* _Task prompt_:
Your answer should consist solely of the lines from the one holding "Where should I" through the final line of the entries, reproduced exactly and without pictures.

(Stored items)
┌────────
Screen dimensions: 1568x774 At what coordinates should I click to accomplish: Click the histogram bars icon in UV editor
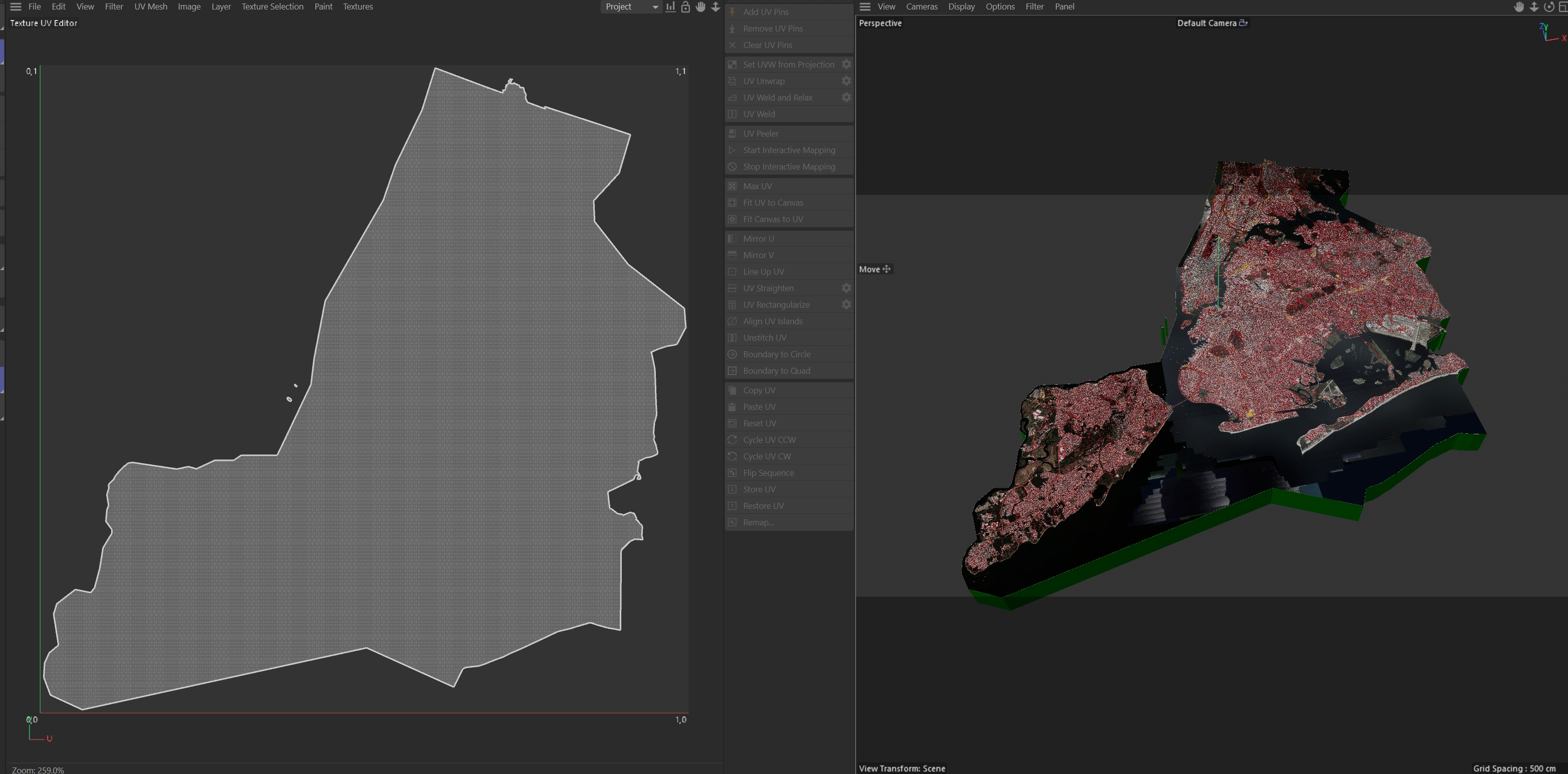pos(670,7)
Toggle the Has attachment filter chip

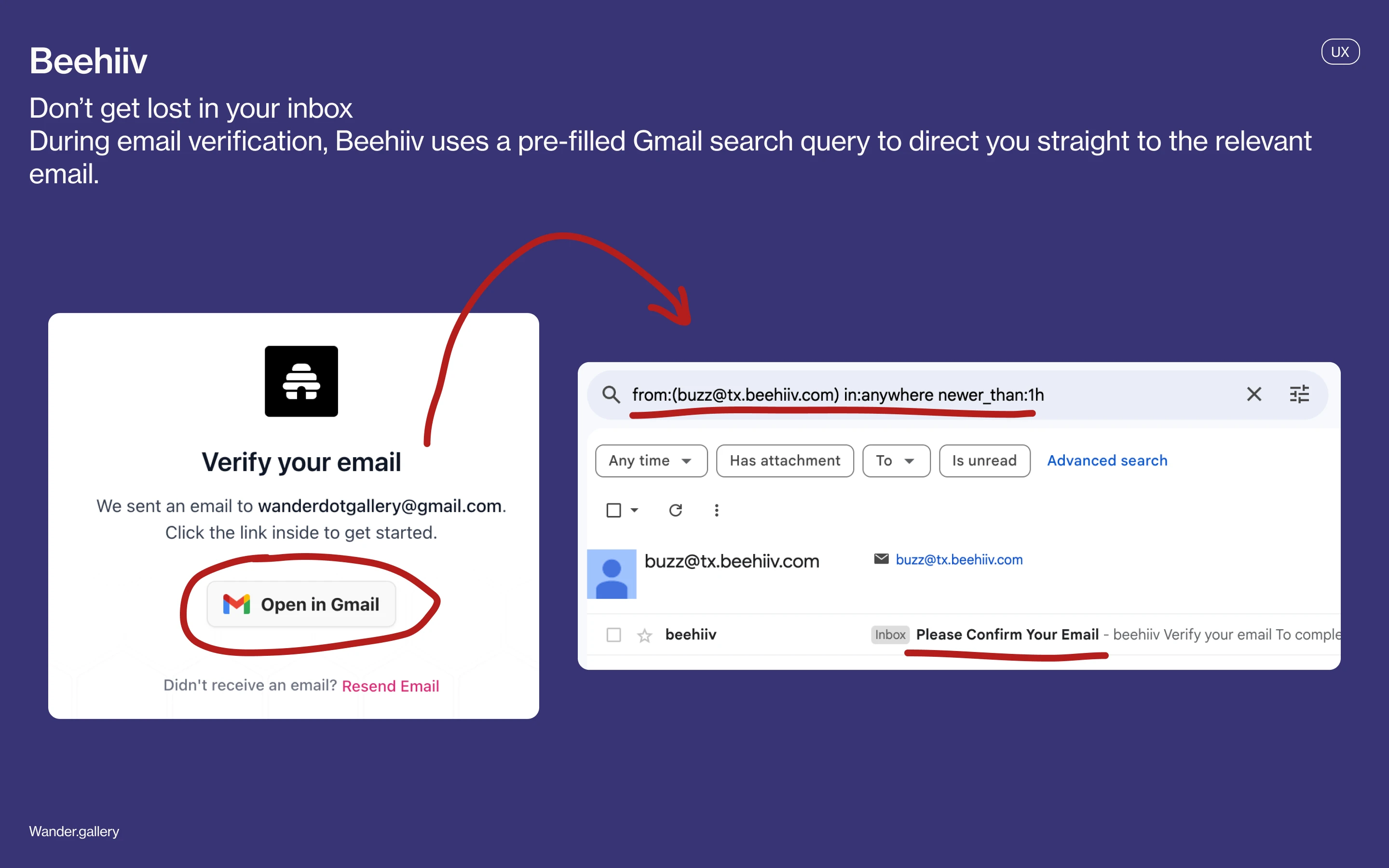pos(785,461)
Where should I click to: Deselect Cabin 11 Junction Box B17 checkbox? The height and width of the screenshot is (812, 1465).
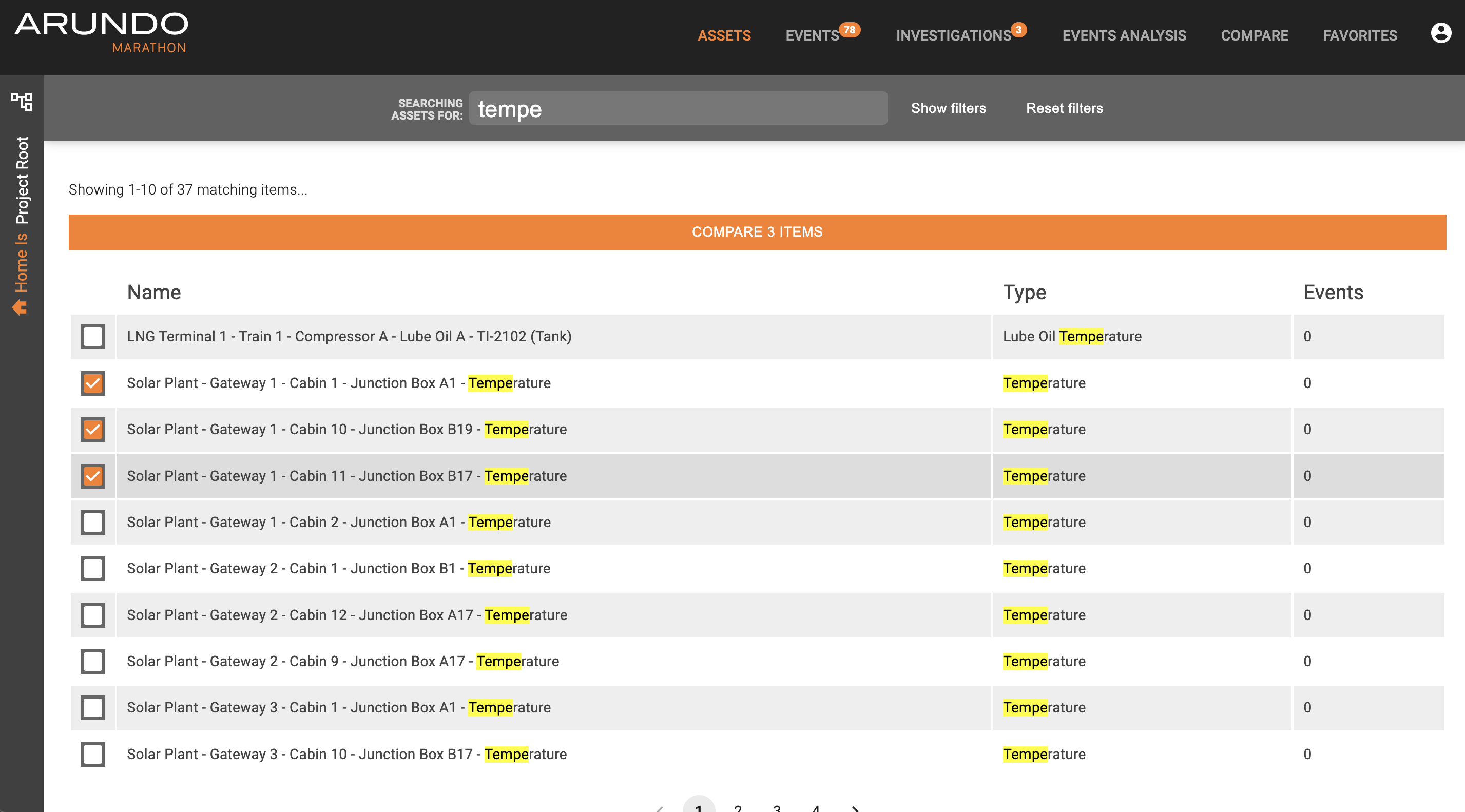click(x=93, y=476)
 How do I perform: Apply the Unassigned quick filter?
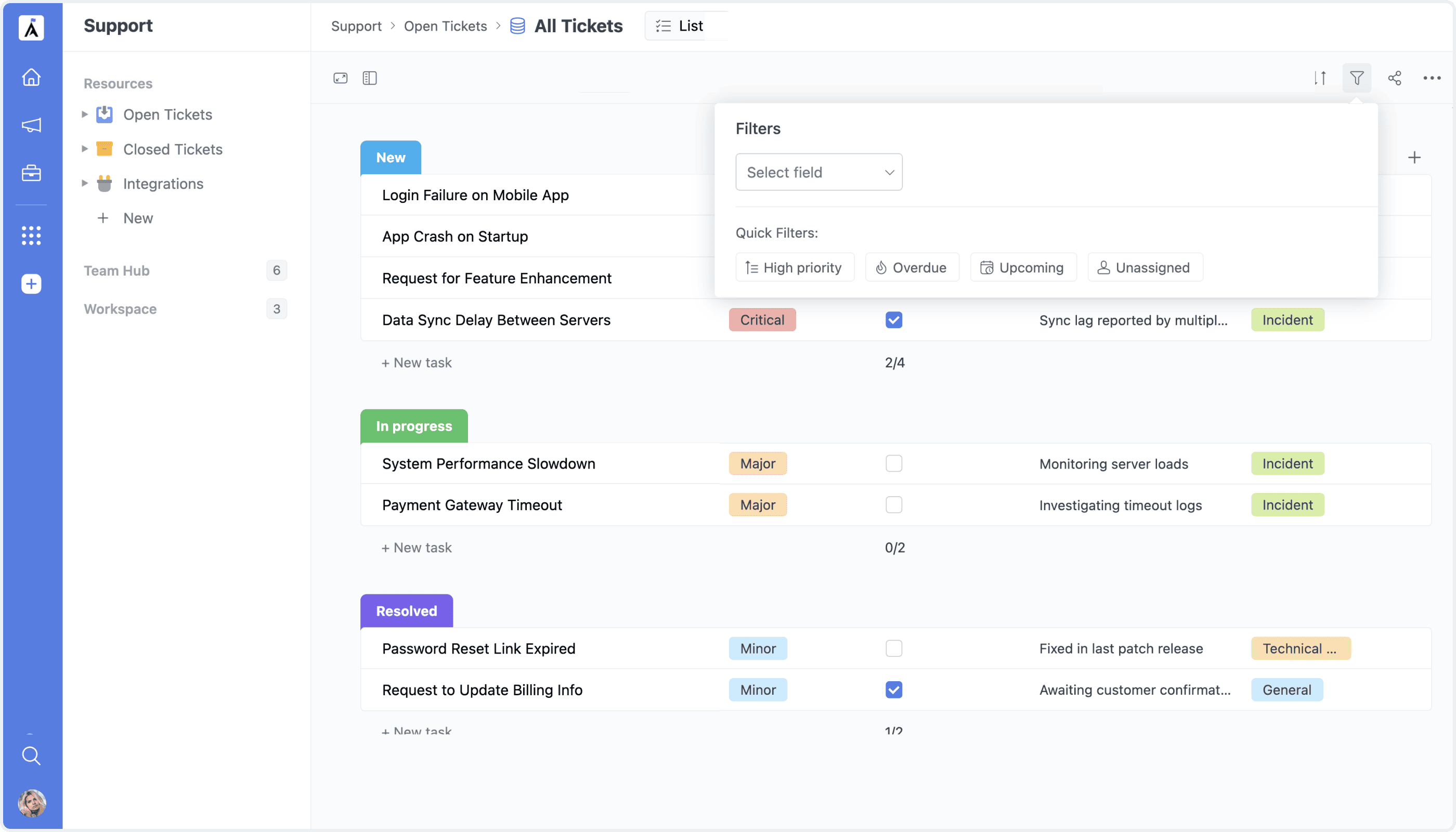click(x=1145, y=267)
└────────
* _Exercise result_:
Where should I click to: Deselect Cabin 11 Junction Box B17 checkbox? The height and width of the screenshot is (812, 1465).
click(x=93, y=476)
 How do I perform: Apply the Unassigned quick filter?
click(x=1145, y=267)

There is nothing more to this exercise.